Instructions for the task ▸
Within the records below is a range that opens at the line with "REPORT (1006, 73)" and closes at the line with "CONSIGN (18, 2436)". Return that range word for word, both ends included, and only that range.

Data supplied ▸
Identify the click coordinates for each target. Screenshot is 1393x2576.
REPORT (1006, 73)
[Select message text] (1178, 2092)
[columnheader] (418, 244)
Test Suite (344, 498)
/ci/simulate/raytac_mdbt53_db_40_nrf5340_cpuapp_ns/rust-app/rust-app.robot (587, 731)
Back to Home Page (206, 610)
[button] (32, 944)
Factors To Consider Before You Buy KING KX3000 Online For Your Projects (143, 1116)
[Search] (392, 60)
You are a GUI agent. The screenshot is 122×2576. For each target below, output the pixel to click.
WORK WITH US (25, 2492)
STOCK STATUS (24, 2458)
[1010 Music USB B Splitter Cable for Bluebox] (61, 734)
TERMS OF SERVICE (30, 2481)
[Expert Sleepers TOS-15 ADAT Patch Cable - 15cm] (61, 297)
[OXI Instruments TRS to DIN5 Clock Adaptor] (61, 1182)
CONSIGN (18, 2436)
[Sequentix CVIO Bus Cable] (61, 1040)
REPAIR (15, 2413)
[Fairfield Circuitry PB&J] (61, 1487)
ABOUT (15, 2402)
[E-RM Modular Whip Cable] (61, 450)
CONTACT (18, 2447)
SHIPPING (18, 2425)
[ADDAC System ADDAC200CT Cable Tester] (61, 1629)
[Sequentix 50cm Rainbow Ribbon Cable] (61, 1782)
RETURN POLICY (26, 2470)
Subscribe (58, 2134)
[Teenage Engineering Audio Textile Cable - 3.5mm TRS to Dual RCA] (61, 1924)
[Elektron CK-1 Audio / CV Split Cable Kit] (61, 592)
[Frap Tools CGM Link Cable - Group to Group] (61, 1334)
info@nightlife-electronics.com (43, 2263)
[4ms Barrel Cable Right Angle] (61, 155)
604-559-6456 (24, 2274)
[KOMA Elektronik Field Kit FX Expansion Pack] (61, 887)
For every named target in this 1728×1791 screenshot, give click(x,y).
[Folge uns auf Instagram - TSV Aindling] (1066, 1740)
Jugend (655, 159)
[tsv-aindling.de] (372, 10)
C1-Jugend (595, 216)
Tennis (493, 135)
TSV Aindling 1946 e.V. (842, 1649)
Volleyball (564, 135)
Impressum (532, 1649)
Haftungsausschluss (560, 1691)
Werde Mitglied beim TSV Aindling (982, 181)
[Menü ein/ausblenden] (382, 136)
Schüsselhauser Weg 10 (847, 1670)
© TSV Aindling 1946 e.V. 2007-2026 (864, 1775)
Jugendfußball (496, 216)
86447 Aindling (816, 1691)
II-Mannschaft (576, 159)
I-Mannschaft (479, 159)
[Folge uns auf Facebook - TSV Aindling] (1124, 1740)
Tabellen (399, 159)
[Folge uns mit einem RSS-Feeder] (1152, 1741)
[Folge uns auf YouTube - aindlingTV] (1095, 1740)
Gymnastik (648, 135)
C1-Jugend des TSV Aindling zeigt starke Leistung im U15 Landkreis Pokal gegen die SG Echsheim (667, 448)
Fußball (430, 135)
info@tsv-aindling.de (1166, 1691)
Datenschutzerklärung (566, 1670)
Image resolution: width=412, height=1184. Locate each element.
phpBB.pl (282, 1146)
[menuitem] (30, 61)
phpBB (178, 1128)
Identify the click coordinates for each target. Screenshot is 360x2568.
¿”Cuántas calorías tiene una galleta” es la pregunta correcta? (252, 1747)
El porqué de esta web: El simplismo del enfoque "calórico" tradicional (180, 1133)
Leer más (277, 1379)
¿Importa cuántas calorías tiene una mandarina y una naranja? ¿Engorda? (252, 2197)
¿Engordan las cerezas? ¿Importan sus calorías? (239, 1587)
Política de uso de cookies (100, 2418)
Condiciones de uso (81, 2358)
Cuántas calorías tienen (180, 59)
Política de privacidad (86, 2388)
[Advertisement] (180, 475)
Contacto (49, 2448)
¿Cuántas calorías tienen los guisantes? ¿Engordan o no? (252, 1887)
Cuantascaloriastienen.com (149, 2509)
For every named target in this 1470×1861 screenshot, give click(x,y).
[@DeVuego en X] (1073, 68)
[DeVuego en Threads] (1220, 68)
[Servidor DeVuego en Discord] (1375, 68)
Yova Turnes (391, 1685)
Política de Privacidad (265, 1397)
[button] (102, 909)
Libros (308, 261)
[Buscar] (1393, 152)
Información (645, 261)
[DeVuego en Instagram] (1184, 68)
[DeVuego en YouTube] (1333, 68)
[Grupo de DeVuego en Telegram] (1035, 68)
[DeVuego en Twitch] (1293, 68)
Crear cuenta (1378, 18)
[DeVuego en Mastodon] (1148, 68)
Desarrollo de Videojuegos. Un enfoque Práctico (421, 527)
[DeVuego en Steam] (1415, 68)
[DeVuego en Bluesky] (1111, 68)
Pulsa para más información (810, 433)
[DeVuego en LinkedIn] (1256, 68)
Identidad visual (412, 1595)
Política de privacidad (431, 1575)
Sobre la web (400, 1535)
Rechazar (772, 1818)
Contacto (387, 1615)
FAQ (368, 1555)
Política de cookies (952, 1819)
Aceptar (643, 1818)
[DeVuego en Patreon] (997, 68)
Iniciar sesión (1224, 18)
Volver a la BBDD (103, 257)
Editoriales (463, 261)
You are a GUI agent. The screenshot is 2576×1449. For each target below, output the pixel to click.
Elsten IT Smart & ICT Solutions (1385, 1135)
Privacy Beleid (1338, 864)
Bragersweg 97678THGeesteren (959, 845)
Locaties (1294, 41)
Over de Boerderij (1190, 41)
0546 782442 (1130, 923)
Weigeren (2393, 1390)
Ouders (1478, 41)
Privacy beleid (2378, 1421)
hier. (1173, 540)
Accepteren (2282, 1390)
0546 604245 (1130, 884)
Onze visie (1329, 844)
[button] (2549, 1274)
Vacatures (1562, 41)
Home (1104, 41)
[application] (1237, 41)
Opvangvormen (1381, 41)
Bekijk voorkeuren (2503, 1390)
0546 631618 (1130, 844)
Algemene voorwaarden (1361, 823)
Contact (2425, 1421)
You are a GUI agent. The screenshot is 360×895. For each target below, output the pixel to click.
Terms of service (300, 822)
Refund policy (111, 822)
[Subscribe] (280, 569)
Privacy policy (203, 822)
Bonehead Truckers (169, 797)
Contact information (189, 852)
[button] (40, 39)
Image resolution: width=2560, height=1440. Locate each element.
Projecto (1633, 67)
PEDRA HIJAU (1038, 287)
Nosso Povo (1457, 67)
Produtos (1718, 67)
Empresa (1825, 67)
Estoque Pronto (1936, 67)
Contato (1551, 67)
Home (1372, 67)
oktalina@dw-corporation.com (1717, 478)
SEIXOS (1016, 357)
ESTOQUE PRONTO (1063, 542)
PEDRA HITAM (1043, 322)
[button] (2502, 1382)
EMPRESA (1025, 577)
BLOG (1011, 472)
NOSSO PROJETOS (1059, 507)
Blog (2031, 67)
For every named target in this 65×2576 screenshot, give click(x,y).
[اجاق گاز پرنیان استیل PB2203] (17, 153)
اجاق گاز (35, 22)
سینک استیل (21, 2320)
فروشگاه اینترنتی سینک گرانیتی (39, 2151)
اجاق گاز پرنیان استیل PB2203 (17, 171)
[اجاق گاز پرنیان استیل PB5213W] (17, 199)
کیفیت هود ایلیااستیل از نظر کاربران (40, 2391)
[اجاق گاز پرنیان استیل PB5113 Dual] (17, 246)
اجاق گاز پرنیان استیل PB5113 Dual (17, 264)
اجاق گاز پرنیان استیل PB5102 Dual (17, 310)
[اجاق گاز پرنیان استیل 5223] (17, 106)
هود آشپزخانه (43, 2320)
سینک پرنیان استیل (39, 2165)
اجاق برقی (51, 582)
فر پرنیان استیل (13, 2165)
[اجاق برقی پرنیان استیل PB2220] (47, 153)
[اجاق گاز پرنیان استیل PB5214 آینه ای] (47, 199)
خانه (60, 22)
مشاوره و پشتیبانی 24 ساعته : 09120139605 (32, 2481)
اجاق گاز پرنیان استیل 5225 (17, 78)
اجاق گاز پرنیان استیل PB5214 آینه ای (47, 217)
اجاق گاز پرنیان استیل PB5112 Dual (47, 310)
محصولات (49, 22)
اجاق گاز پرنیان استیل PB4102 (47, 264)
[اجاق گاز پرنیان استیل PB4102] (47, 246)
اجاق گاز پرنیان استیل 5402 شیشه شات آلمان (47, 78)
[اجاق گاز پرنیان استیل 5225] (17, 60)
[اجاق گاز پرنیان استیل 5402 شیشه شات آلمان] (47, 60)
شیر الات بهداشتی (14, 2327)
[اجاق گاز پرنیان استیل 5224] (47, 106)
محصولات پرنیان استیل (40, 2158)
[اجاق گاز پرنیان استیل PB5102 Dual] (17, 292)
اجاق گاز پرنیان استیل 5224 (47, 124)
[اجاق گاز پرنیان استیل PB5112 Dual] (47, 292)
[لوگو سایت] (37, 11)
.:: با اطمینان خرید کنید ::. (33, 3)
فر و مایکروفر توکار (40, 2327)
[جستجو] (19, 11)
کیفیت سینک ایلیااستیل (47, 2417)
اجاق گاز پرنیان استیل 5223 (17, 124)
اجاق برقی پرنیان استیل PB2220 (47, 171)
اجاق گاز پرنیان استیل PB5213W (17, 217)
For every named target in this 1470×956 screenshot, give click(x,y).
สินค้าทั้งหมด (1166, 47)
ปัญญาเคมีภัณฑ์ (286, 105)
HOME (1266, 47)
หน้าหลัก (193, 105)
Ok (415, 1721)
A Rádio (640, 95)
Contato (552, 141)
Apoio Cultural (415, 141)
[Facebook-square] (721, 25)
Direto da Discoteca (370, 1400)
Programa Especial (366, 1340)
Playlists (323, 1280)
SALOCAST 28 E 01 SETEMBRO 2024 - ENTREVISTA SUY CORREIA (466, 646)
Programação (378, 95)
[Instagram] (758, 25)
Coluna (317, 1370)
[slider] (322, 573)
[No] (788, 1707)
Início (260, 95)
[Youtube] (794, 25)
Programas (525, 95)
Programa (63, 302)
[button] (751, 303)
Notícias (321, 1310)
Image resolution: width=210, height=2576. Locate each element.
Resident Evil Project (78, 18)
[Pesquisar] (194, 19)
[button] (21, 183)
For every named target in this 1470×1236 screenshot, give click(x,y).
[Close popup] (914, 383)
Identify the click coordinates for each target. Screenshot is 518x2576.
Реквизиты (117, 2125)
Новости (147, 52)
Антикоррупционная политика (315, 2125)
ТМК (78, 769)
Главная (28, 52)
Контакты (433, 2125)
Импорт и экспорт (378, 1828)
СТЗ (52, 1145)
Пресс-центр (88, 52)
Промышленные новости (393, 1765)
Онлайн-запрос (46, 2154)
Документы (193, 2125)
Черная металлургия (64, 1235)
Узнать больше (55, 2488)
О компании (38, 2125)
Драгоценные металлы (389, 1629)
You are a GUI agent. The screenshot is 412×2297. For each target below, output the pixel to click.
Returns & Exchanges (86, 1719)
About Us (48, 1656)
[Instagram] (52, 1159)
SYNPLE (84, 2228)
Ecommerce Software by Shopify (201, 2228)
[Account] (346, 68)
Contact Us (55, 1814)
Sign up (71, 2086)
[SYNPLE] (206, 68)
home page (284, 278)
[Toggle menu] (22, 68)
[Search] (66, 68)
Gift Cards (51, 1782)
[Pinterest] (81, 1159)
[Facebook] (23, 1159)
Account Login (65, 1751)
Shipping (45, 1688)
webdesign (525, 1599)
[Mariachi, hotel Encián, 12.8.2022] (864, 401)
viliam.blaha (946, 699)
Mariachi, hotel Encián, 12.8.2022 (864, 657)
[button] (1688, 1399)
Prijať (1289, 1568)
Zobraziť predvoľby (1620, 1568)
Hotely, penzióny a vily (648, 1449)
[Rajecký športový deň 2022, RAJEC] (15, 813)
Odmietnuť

Exercise answer ▸
REPORT (1006, 73)
[Select message text] (1178, 2092)
[columnheader] (418, 244)
Test Suite (344, 498)
/ci/simulate/raytac_mdbt53_db_40_nrf5340_cpuapp_ns/rust-app/rust-app.robot (587, 731)
Back to Home Page (206, 610)
[button] (32, 944)
Factors To Consider Before You Buy KING KX3000 Online For Your Projects (143, 1116)
[Search] (392, 60)
You are a GUI agent. The screenshot is 122×2576. For each target below, output the pixel to click.
WORK WITH US (25, 2492)
STOCK STATUS (24, 2458)
[1010 Music USB B Splitter Cable for Bluebox] (61, 734)
TERMS OF SERVICE (30, 2481)
[Expert Sleepers TOS-15 ADAT Patch Cable - 15cm] (61, 297)
[OXI Instruments TRS to DIN5 Clock Adaptor] (61, 1182)
CONSIGN (18, 2436)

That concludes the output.